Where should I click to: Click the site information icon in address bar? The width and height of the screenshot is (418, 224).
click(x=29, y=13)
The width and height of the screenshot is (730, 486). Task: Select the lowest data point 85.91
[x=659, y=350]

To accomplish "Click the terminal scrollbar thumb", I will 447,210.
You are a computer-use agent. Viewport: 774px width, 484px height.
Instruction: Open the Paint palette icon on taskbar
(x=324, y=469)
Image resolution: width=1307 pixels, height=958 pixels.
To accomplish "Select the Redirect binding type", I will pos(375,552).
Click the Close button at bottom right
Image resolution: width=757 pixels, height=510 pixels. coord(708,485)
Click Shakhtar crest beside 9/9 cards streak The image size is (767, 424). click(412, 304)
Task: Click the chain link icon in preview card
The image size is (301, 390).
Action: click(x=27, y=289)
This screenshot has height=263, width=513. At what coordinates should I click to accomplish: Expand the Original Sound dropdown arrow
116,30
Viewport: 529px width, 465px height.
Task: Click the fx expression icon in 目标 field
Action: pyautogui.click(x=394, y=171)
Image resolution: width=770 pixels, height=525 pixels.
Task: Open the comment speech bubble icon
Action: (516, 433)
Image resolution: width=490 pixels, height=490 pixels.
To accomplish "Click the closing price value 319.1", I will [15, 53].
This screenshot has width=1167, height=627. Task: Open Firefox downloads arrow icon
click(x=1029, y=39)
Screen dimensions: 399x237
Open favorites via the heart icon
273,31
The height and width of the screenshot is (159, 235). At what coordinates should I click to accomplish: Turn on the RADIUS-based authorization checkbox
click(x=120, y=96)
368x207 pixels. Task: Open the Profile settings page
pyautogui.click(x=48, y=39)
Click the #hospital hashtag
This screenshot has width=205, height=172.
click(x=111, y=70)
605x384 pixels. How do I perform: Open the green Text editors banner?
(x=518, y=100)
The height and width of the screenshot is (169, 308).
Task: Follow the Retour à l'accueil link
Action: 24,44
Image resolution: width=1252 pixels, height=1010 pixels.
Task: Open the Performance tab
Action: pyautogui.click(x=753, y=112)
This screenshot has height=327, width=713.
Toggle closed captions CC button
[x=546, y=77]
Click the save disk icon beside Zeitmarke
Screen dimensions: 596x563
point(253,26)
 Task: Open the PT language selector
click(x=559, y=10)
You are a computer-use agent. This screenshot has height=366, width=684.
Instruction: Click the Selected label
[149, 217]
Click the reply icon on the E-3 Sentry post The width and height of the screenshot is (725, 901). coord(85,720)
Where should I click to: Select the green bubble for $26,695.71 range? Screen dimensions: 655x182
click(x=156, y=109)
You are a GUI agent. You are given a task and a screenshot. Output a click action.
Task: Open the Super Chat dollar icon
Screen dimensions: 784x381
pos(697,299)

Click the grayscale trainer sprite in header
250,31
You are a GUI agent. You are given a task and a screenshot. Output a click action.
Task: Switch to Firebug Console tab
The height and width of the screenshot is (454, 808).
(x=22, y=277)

Exercise directions:
In the entries above, find every line with the word "will" and list it.

Exercise result:
To accomplish "Click the terminal scrollbar thumb", I will 447,210.
To accomplish "Select the Redirect binding type", I will pos(375,552).
To accomplish "Click the closing price value 319.1", I will [15, 53].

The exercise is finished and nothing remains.